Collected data
>> Begin

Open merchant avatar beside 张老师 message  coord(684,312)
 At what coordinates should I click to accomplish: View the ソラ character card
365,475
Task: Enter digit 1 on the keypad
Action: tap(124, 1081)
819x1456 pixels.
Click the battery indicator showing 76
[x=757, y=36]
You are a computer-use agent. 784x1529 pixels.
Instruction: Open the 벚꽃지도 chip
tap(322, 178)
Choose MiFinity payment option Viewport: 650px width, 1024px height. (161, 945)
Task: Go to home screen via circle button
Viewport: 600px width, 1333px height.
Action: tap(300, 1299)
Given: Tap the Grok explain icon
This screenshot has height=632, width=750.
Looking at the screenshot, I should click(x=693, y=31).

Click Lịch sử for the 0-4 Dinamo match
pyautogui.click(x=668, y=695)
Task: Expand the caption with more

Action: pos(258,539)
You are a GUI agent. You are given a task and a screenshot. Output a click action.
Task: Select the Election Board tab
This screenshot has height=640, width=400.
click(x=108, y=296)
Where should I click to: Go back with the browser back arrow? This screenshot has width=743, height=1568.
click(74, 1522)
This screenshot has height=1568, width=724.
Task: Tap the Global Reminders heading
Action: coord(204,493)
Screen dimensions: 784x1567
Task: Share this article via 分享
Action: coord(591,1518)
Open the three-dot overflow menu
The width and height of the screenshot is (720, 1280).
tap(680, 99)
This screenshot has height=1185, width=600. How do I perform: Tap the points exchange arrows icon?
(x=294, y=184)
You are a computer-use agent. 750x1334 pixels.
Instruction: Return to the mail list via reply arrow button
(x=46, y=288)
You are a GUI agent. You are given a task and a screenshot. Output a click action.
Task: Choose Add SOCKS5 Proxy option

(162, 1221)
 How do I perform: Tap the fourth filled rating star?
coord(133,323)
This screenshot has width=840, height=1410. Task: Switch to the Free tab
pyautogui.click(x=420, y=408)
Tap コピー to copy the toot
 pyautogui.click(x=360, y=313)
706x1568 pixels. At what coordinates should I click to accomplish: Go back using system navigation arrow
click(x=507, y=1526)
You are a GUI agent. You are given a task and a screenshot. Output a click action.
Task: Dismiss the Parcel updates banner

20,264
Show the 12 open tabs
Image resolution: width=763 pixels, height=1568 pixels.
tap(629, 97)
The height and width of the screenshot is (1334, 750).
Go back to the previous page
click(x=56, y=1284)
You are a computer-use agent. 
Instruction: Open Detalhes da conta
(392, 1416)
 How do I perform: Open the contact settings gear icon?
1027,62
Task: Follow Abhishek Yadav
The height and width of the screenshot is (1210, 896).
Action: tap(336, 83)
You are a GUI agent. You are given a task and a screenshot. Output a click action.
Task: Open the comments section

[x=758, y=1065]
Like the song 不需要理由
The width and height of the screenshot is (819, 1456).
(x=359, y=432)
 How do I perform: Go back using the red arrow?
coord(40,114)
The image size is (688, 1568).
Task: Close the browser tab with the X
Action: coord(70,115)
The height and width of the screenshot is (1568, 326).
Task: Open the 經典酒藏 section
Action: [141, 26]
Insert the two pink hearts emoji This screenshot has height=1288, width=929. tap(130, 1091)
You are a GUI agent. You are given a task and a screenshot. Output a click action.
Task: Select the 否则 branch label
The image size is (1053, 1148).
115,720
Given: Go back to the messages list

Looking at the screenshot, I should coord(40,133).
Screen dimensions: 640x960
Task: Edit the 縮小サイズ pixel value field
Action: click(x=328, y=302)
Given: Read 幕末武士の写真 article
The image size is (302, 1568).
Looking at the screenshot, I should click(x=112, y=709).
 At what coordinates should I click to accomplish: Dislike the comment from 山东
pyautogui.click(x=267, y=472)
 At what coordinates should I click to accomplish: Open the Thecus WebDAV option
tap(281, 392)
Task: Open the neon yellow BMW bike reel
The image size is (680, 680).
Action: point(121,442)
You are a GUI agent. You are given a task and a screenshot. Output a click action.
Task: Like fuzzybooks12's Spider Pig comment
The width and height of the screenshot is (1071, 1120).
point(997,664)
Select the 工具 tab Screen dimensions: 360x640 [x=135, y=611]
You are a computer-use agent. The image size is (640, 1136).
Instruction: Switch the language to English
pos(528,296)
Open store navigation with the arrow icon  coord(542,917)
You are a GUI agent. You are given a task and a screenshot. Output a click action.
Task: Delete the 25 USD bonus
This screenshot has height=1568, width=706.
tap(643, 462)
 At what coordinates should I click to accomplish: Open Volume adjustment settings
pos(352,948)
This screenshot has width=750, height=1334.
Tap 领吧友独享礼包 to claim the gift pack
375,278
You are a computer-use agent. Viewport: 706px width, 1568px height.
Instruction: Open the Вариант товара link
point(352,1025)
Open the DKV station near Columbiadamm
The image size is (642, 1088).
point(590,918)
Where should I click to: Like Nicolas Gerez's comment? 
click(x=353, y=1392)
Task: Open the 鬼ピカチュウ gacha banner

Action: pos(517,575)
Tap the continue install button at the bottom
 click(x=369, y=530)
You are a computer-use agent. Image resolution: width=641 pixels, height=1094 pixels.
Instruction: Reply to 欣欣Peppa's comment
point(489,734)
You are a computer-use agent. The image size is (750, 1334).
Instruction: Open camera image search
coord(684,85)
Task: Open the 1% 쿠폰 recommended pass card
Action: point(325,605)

>> End

DIRECTIONS:
Reproduce all of the material above line for line, with no changes.

SOLUTION:
Open merchant avatar beside 张老师 message  coord(684,312)
 At what coordinates should I click to accomplish: View the ソラ character card
365,475
Task: Enter digit 1 on the keypad
Action: tap(124, 1081)
819x1456 pixels.
Click the battery indicator showing 76
[x=757, y=36]
You are a computer-use agent. 784x1529 pixels.
Instruction: Open the 벚꽃지도 chip
tap(322, 178)
Choose MiFinity payment option Viewport: 650px width, 1024px height. (161, 945)
Task: Go to home screen via circle button
Viewport: 600px width, 1333px height.
Action: tap(300, 1299)
Given: Tap the Grok explain icon
This screenshot has height=632, width=750.
Looking at the screenshot, I should click(x=693, y=31).

Click Lịch sử for the 0-4 Dinamo match
pyautogui.click(x=668, y=695)
Task: Expand the caption with more

Action: pos(258,539)
You are a GUI agent. You are given a task and a screenshot. Output a click action.
Task: Select the Election Board tab
This screenshot has height=640, width=400.
click(x=108, y=296)
Where should I click to: Go back with the browser back arrow? This screenshot has width=743, height=1568.
click(74, 1522)
This screenshot has height=1568, width=724.
Task: Tap the Global Reminders heading
Action: coord(204,493)
Screen dimensions: 784x1567
Task: Share this article via 分享
Action: coord(591,1518)
Open the three-dot overflow menu
The width and height of the screenshot is (720, 1280).
tap(680, 99)
This screenshot has height=1185, width=600. How do I perform: Tap the points exchange arrows icon?
(x=294, y=184)
You are a computer-use agent. 750x1334 pixels.
Instruction: Return to the mail list via reply arrow button
(x=46, y=288)
You are a GUI agent. You are given a task and a screenshot. Output a click action.
Task: Choose Add SOCKS5 Proxy option

(162, 1221)
 How do I perform: Tap the fourth filled rating star?
coord(133,323)
This screenshot has width=840, height=1410. Task: Switch to the Free tab
pyautogui.click(x=420, y=408)
Tap コピー to copy the toot
 pyautogui.click(x=360, y=313)
706x1568 pixels. At what coordinates should I click to accomplish: Go back using system navigation arrow
click(x=507, y=1526)
You are a GUI agent. You are given a task and a screenshot. Output a click action.
Task: Dismiss the Parcel updates banner

20,264
Show the 12 open tabs
Image resolution: width=763 pixels, height=1568 pixels.
tap(629, 97)
The height and width of the screenshot is (1334, 750).
Go back to the previous page
click(x=56, y=1284)
You are a computer-use agent. 
Instruction: Open Detalhes da conta
(392, 1416)
 How do I perform: Open the contact settings gear icon?
1027,62
Task: Follow Abhishek Yadav
The height and width of the screenshot is (1210, 896).
Action: tap(336, 83)
You are a GUI agent. You are given a task and a screenshot. Output a click action.
Task: Open the comments section

[x=758, y=1065]
Like the song 不需要理由
The width and height of the screenshot is (819, 1456).
(x=359, y=432)
 How do I perform: Go back using the red arrow?
coord(40,114)
The image size is (688, 1568).
Task: Close the browser tab with the X
Action: coord(70,115)
The height and width of the screenshot is (1568, 326).
Task: Open the 經典酒藏 section
Action: [141, 26]
Insert the two pink hearts emoji This screenshot has height=1288, width=929. tap(130, 1091)
You are a GUI agent. You are given a task and a screenshot. Output a click action.
Task: Select the 否则 branch label
The image size is (1053, 1148).
115,720
Given: Go back to the messages list

Looking at the screenshot, I should coord(40,133).
Screen dimensions: 640x960
Task: Edit the 縮小サイズ pixel value field
Action: click(x=328, y=302)
Given: Read 幕末武士の写真 article
The image size is (302, 1568).
Looking at the screenshot, I should click(x=112, y=709).
 At what coordinates should I click to accomplish: Dislike the comment from 山东
pyautogui.click(x=267, y=472)
 At what coordinates should I click to accomplish: Open the Thecus WebDAV option
tap(281, 392)
Task: Open the neon yellow BMW bike reel
The image size is (680, 680).
Action: point(121,442)
You are a GUI agent. You are given a task and a screenshot. Output a click action.
Task: Like fuzzybooks12's Spider Pig comment
The width and height of the screenshot is (1071, 1120).
point(997,664)
Select the 工具 tab Screen dimensions: 360x640 [x=135, y=611]
You are a computer-use agent. The image size is (640, 1136).
Instruction: Switch the language to English
pos(528,296)
Open store navigation with the arrow icon  coord(542,917)
You are a GUI agent. You are given a task and a screenshot. Output a click action.
Task: Delete the 25 USD bonus
This screenshot has height=1568, width=706.
tap(643, 462)
 At what coordinates should I click to accomplish: Open Volume adjustment settings
pos(352,948)
This screenshot has width=750, height=1334.
Tap 领吧友独享礼包 to claim the gift pack
375,278
You are a computer-use agent. Viewport: 706px width, 1568px height.
Instruction: Open the Вариант товара link
point(352,1025)
Open the DKV station near Columbiadamm
The image size is (642, 1088).
point(590,918)
Where should I click to: Like Nicolas Gerez's comment? 
click(x=353, y=1392)
Task: Open the 鬼ピカチュウ gacha banner

Action: pos(517,575)
Tap the continue install button at the bottom
 click(x=369, y=530)
You are a computer-use agent. Image resolution: width=641 pixels, height=1094 pixels.
Instruction: Reply to 欣欣Peppa's comment
point(489,734)
You are a computer-use agent. The image size is (750, 1334).
Instruction: Open camera image search
coord(684,85)
Task: Open the 1% 쿠폰 recommended pass card
Action: point(325,605)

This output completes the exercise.